Melaye, raising eight grounds, faulted the decision by Justice Nnamdi Dimgba of the Federal High Court, Abuja, dismissing his fundamental rights enforcement suit and giving INEC the nod to proceed with Melaye’s recall process.
Dimgba had directed INEC to proceed with the signatures verification exercise and ordered the commission to issue an amended recall timetable giving the senator a minimum of two weeks to equip and be able defend himself against the recall process.h
However, in his request, contained in a notice of appeal filed on Wednesday by his lawyer, Mike Ozekhome (SAN), he contended that the judge erred by holding that the petition presented to INEC for his recall was valid, even when the petition exhibited by INEC was not signed by more than half of the registered voters in the plaintiff’s appellant’s constituency as is required by section 69 of the 1999 Constitution.
He insisted that the petition presented to INEC by the purported constituents and exhibited before the court as Exhibit lNEC 1, was only signed by three persons, which is less than the half of the registered voters in the constituency as provided for by section 69 of the Constitution.
Melaye also argued that the trial judge was in error when he held that the counting of the 90 days provided for by section 69 of the Constitution was halted in June 23, 2017, when the plaintiff/appellant commenced this action and subsequently ordered that the period would continue to run from September 11, 2017, the date of the judgment of the trial court” was delivered.
He said contrary to the judge’s finding, “the time fixed by the Constitution for the doing of an act cannot be extended or expanded or elongated or in any way enlarged regarding what is to be done where not done within the time so fixed”.
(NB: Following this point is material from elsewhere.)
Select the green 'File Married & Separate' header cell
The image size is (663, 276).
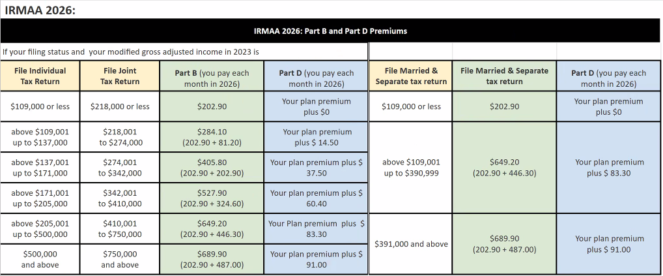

Melaye said such time fixed by the Constitution, “lapses since the court has no jurisdiction to extend the time fixed by the Constitution for the doing of an act”.
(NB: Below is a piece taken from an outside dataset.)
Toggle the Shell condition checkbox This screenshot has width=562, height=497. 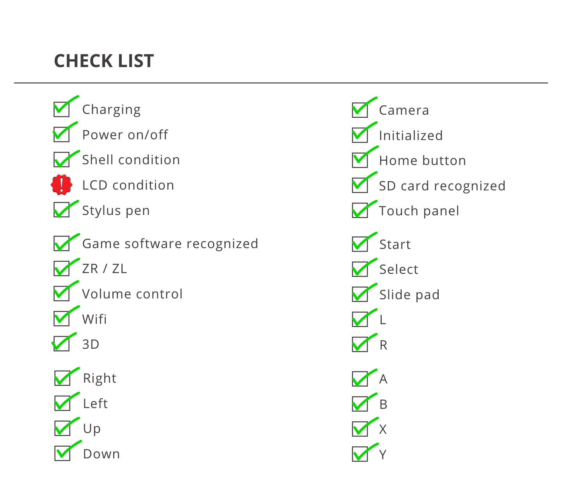tap(62, 160)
He also argued in another ground of appeal that Justice Dimgba was wrong “by failing to consider the notice to produce issued on INEC to produce the petition for the recall of the plaintiff/ appellant and not invoking the provisions of section 167(d) of the Evidence Act, in the face of failure of the INEC to produce the purported petition allegedly signed by the plaintiff’s/appellant’s constituents despite service of a notice to produce on it”.
Melaye said instead of doing this, the judge relied “on mere statistical analysis prepared by INEC itself to validate a petition which was invalid on its face.”
“The court failed to invoke the provisions of section 167(d) of the Evidence Act to the effect that failure by INEC to produce the said petition meant that such petition, if it were produced, would have been adverse to the interest of lNEC,” he said
Melaye also argued that the judge erred in law “when he failed to act on uncontroverted facts in the plaintiff’s/appellant’s affidavit in support of his Originating Summons and also his further affidavit in opposition to the defendant’s/respondent’s affidavit in opposition to the plaintiff’s originating summons.”